- INSTRUCTIONS FOR THE TASK -
Using the listing below, set down exactly the lines starting at the line that contains "Sem categoria (257, 2335)" and ending at the line that contains "Ensino e estudo acadêmico (561, 1714)", both included, and no others.

-- Opening Marker --

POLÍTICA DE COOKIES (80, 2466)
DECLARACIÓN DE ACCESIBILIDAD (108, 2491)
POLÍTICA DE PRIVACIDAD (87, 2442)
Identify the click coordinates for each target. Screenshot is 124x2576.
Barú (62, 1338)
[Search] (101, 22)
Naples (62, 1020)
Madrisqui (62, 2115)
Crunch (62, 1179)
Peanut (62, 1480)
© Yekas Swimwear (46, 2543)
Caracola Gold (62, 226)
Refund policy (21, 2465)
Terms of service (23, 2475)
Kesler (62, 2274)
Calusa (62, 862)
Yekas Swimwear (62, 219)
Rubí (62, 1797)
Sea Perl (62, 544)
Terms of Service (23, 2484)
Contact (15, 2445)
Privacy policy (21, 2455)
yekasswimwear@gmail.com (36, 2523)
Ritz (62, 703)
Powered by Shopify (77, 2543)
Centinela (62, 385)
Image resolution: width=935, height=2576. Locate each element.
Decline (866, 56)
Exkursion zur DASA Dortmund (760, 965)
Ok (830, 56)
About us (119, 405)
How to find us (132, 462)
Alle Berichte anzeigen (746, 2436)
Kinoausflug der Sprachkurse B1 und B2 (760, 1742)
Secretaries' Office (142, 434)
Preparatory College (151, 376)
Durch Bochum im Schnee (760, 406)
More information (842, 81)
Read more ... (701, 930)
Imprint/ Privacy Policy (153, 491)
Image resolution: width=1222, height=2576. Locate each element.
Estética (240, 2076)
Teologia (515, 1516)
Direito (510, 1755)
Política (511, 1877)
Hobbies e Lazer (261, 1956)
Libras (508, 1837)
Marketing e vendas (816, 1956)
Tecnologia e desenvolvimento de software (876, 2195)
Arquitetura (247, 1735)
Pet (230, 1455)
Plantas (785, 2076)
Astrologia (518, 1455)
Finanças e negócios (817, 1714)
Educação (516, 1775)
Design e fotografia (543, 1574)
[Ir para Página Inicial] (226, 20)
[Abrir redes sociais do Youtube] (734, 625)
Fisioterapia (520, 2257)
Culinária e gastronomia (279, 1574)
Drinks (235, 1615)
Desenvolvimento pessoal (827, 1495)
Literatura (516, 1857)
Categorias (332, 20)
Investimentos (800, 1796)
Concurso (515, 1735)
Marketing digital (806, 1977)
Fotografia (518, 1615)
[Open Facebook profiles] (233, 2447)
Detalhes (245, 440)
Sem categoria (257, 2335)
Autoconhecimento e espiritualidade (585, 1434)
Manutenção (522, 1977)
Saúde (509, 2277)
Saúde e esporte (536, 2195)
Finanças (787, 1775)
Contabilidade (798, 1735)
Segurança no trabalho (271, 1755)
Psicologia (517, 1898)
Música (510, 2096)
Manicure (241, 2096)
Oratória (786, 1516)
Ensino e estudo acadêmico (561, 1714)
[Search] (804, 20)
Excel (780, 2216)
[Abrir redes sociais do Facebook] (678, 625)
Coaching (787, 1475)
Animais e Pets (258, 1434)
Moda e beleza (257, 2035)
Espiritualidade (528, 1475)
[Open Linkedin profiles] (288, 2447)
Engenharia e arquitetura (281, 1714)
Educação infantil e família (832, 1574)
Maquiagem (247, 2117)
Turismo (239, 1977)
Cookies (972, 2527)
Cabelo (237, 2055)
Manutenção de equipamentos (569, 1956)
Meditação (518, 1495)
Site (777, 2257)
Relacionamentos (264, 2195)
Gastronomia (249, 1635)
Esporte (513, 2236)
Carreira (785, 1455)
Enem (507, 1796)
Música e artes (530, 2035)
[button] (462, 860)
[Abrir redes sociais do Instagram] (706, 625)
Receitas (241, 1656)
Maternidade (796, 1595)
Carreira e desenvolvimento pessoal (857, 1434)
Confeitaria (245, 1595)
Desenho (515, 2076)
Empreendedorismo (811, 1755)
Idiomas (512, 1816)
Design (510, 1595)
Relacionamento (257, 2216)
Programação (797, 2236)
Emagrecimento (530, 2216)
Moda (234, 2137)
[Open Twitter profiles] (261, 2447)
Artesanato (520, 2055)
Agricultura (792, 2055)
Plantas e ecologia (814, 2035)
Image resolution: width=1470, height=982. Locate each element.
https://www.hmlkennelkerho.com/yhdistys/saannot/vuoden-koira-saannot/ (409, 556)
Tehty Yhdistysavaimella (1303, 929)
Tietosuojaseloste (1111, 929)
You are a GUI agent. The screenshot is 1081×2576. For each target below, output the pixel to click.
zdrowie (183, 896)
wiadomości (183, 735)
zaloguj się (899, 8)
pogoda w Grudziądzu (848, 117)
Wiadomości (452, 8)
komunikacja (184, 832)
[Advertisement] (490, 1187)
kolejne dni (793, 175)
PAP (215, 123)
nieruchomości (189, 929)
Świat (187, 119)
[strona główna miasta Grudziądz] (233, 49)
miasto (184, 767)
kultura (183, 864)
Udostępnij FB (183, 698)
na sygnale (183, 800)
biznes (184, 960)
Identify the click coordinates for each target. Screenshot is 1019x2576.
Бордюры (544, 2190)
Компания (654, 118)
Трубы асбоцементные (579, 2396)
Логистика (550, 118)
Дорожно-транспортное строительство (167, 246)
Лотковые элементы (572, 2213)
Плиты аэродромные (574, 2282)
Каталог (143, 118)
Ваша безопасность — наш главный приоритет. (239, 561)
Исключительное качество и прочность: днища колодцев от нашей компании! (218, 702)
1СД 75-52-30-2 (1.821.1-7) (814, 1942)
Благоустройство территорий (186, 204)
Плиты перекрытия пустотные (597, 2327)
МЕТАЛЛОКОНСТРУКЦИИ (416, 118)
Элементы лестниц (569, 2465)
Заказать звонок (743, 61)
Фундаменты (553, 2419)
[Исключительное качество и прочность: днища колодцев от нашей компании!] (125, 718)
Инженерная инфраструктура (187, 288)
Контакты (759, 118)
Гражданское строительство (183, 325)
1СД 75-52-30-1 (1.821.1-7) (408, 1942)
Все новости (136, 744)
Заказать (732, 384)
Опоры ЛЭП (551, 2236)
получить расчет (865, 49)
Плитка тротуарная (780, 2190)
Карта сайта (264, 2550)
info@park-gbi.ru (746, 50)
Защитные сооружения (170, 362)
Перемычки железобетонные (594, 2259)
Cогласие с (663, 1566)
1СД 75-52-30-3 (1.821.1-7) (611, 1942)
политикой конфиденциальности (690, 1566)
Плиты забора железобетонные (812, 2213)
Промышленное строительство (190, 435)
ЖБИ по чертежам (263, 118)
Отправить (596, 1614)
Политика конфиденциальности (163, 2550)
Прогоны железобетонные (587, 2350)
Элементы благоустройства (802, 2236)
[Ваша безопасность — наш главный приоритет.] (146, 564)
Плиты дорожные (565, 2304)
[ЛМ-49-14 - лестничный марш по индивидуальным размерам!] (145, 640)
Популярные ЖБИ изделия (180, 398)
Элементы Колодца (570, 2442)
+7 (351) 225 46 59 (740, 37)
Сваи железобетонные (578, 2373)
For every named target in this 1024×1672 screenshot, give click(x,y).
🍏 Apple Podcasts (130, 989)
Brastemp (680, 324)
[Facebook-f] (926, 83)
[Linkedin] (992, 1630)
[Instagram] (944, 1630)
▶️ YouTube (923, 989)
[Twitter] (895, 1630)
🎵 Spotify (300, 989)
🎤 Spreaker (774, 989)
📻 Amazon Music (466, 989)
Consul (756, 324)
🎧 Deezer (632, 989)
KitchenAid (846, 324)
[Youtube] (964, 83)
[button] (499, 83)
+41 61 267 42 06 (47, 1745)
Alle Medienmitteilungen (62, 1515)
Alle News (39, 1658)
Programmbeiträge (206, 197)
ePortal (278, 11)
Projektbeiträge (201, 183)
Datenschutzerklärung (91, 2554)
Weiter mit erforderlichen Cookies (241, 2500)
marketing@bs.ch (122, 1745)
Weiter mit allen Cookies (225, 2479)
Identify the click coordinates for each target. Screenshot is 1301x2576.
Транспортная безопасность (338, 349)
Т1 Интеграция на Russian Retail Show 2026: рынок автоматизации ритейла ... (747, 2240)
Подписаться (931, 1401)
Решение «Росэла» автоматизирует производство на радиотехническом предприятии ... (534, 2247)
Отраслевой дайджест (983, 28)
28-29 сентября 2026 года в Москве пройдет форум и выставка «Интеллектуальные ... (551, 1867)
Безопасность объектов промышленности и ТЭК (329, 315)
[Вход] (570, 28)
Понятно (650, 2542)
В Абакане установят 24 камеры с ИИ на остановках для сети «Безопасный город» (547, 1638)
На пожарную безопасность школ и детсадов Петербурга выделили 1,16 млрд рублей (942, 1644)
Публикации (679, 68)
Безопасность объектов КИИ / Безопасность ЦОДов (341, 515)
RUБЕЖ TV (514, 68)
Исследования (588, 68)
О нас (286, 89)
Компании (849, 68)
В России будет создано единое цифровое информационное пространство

-- Closing Marker --

- WRITTEN ANSWER -
Sem categoria (257, 2335)
Autoconhecimento e espiritualidade (585, 1434)
Manutenção (522, 1977)
Saúde (509, 2277)
Saúde e esporte (536, 2195)
Finanças (787, 1775)
Contabilidade (798, 1735)
Segurança no trabalho (271, 1755)
Psicologia (517, 1898)
Música (510, 2096)
Manicure (241, 2096)
Oratória (786, 1516)
Ensino e estudo acadêmico (561, 1714)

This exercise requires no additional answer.